WHAT YOU HAVE TO DO: Repeat verbatim the items from the line containing "Screen dimensions: 881x864" through the line containing "Action: click(122, 753)", both lines included, and leave the pictures out of your answer.

GIVEN DATA:
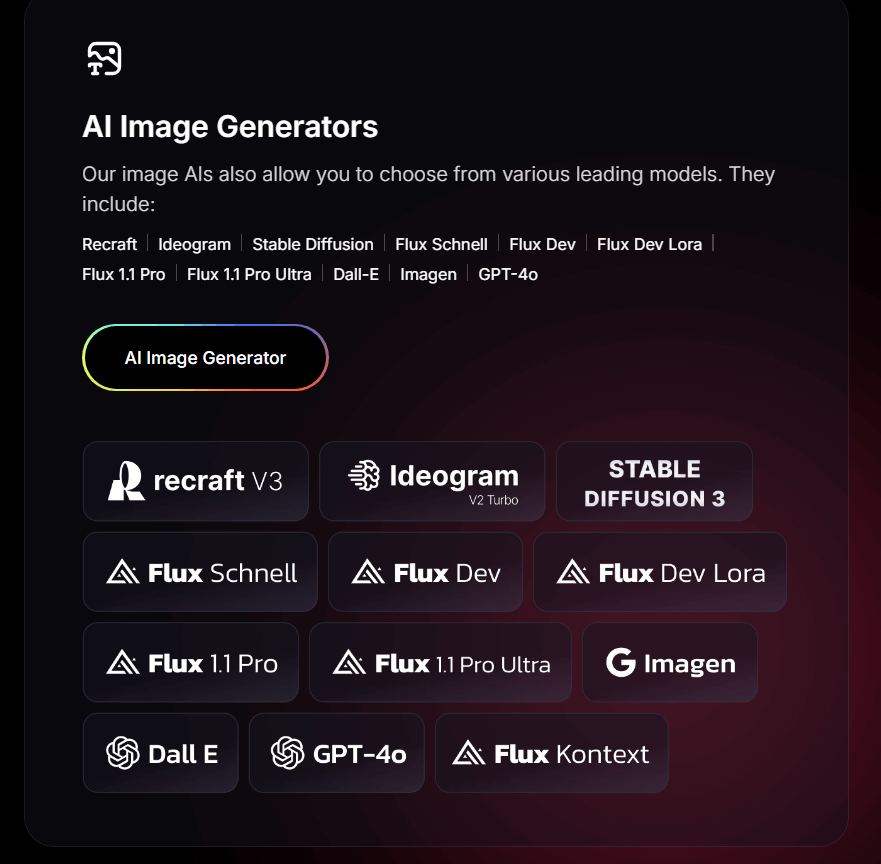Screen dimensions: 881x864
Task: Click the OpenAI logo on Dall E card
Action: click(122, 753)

==

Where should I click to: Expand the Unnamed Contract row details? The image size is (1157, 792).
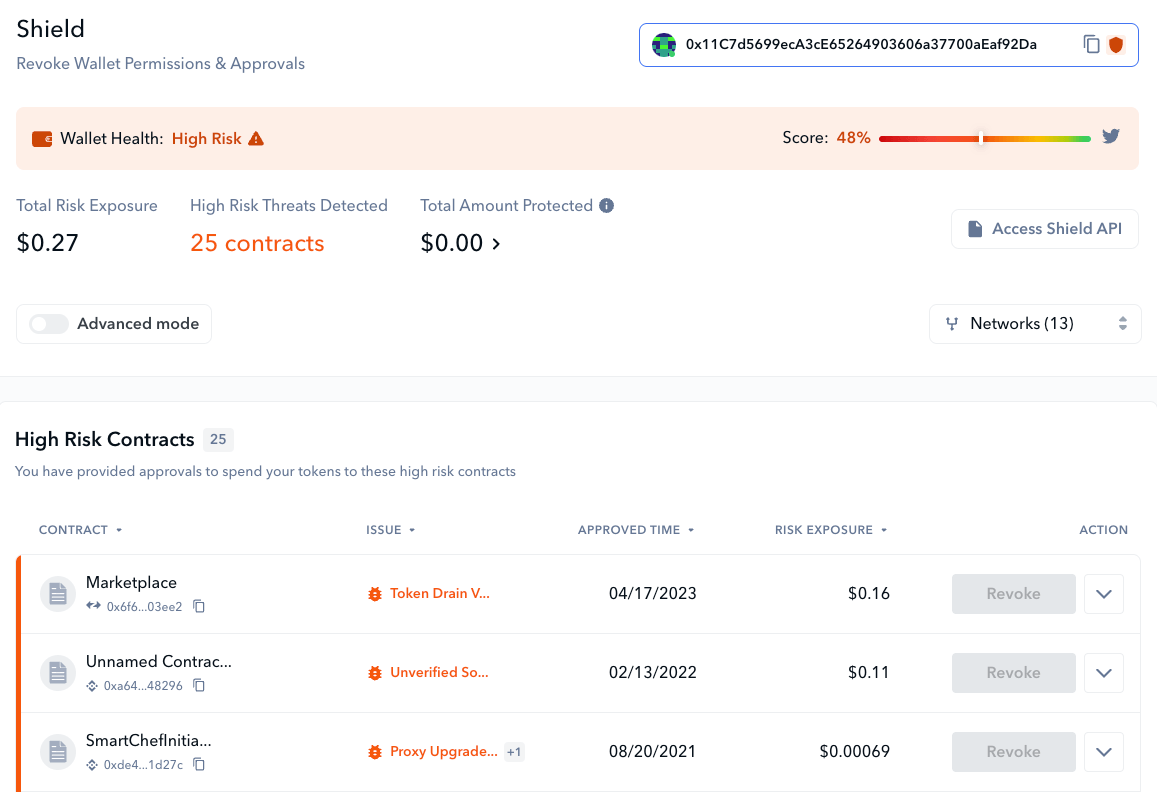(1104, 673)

SOLUTION FOR THIS EXERCISE:
Screen dimensions: 881x864
Task: Click the OpenAI logo on Dall E card
Action: click(122, 753)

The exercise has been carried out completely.